The policy became a central issue through last year's election campaign, as the Labour Party attacked the government for not releasing forecasts of how much dividend income it would expect to lose from the companies as the government divested its ownership.
In its Pre Election Fiscal Update, Treasury noted the government's mixed-ownership policy, but said because there was insufficient information to forecast individual transactions, there were no estimates of sale proceeds, selling costs, foregone dividends or ownership changes in the forecasts.
It also noted that any new capital spending would be paid for out of the Crown's existing balance sheet, which could include sources such as increased returns from existing assets, reprioritisation of planned capital spending, as well as partial sales of SOEs.
Treasury officials came under fire from Labour Party finance spokesman David Parker in Parliament's Finance and Expenditure Committee today, as Parker repeatedly asked why forecast dividend losses were not included in the Pre Election Fiscal Update, released in October last year, but then were included in February's Budget Policy Statement.
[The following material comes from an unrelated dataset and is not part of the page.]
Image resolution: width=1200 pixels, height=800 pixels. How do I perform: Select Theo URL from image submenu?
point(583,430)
Every time Treasury's answer was the same - that it had noted in PREFU that future new capital spending requirements would come from the Crown's balance sheet, including potential SOE share sell-downs - and that Ministers would not be confirming whether they would proceed with the mixed-ownership model policy until after the election.
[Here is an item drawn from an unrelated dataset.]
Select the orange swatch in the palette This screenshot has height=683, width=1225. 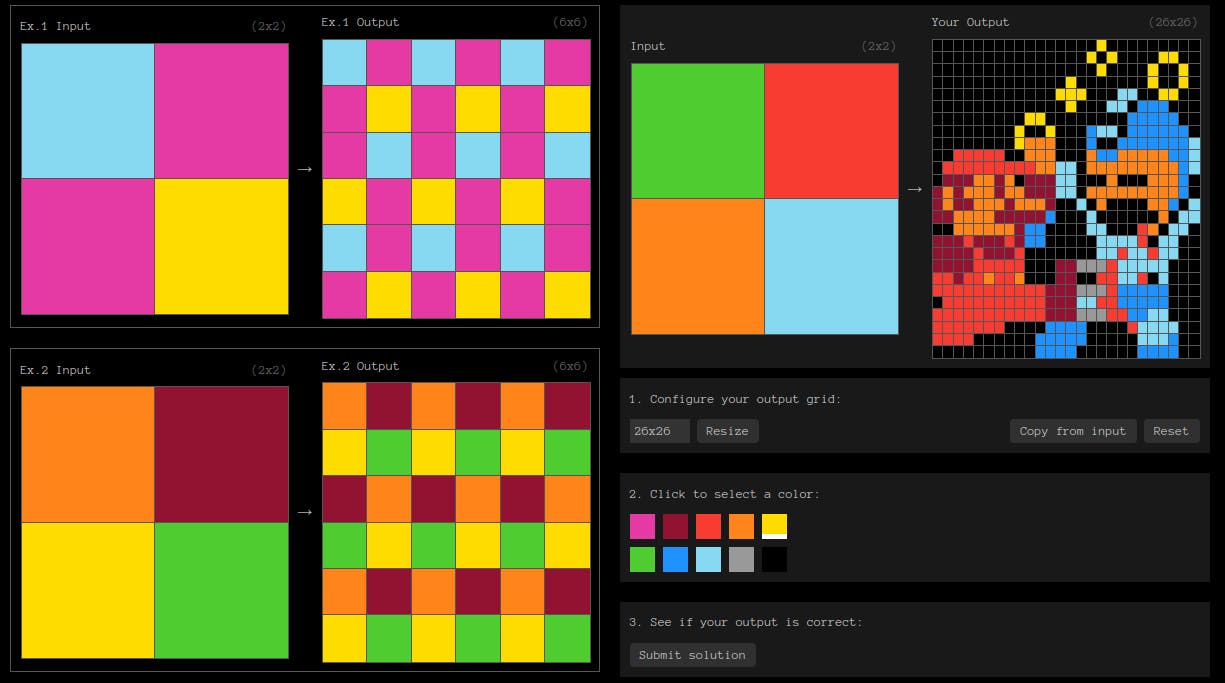pyautogui.click(x=741, y=526)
As Parker repeated his line of questioning, Treasury Secretary Gabriel Makhlouf said he would be happy for the Auditor General to review the accounting practices used by Treasury surrounding the issue.
5 Comments
And this comes as no surprise...
Games.
As a rule, if you've got the truth of the matter on your side, you don't have to play 'em.
Alex - you've read enough here to have been a good wee investigative reporter, and you got yourself 'genned up' on the relationship between energy, work and production, right? Ask treasury about their projected valuing of energy - particularly of the won't-run-out-kind - in future years.
Of course, you then have to ask them what incomes will be, yoy too. That, I suspect, is beyond ideologues. Could be funny to watch the faces though - mass non-comprende, I'd suggest!